**TASK DETAILS:** Please copy out the listing below word for word, keeping every line as it stands.

**TASK INPUTS:**
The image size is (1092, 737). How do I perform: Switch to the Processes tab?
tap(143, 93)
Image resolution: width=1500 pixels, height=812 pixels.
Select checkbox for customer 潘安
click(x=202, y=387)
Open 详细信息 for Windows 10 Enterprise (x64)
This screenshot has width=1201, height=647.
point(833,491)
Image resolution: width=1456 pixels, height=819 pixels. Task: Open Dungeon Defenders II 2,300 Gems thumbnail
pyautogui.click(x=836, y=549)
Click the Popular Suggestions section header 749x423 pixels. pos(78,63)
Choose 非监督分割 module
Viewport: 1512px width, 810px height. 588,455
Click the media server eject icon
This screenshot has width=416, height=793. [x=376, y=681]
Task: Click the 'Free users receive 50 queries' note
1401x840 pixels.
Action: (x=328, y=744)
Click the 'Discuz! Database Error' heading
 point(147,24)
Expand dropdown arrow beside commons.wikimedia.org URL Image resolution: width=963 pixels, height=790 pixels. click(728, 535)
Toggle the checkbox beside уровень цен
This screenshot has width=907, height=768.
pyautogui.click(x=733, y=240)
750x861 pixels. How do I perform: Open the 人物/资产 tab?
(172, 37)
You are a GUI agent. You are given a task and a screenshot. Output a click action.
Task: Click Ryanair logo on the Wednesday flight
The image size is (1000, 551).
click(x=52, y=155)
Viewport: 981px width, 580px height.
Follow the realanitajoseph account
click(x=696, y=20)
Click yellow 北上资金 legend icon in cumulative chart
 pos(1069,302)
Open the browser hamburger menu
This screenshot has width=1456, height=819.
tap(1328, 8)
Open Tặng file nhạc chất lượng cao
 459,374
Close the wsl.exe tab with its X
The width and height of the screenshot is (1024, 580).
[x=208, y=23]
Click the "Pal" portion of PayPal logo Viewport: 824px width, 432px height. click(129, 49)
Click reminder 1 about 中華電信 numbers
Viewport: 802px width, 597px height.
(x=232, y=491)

**WRITTEN ANSWER:**
The image size is (1092, 737). How do I perform: Switch to the Processes tab?
tap(143, 93)
Image resolution: width=1500 pixels, height=812 pixels.
Select checkbox for customer 潘安
click(x=202, y=387)
Open 详细信息 for Windows 10 Enterprise (x64)
This screenshot has width=1201, height=647.
point(833,491)
Image resolution: width=1456 pixels, height=819 pixels. Task: Open Dungeon Defenders II 2,300 Gems thumbnail
pyautogui.click(x=836, y=549)
Click the Popular Suggestions section header 749x423 pixels. pos(78,63)
Choose 非监督分割 module
Viewport: 1512px width, 810px height. 588,455
Click the media server eject icon
This screenshot has width=416, height=793. [x=376, y=681]
Task: Click the 'Free users receive 50 queries' note
1401x840 pixels.
Action: (x=328, y=744)
Click the 'Discuz! Database Error' heading
 point(147,24)
Expand dropdown arrow beside commons.wikimedia.org URL Image resolution: width=963 pixels, height=790 pixels. click(728, 535)
Toggle the checkbox beside уровень цен
This screenshot has width=907, height=768.
pyautogui.click(x=733, y=240)
750x861 pixels. How do I perform: Open the 人物/资产 tab?
(172, 37)
You are a GUI agent. You are given a task and a screenshot. Output a click action.
Task: Click Ryanair logo on the Wednesday flight
The image size is (1000, 551).
click(x=52, y=155)
Viewport: 981px width, 580px height.
Follow the realanitajoseph account
click(x=696, y=20)
Click yellow 北上资金 legend icon in cumulative chart
 pos(1069,302)
Open the browser hamburger menu
This screenshot has width=1456, height=819.
tap(1328, 8)
Open Tặng file nhạc chất lượng cao
 459,374
Close the wsl.exe tab with its X
The width and height of the screenshot is (1024, 580).
[x=208, y=23]
Click the "Pal" portion of PayPal logo Viewport: 824px width, 432px height. click(129, 49)
Click reminder 1 about 中華電信 numbers
Viewport: 802px width, 597px height.
(x=232, y=491)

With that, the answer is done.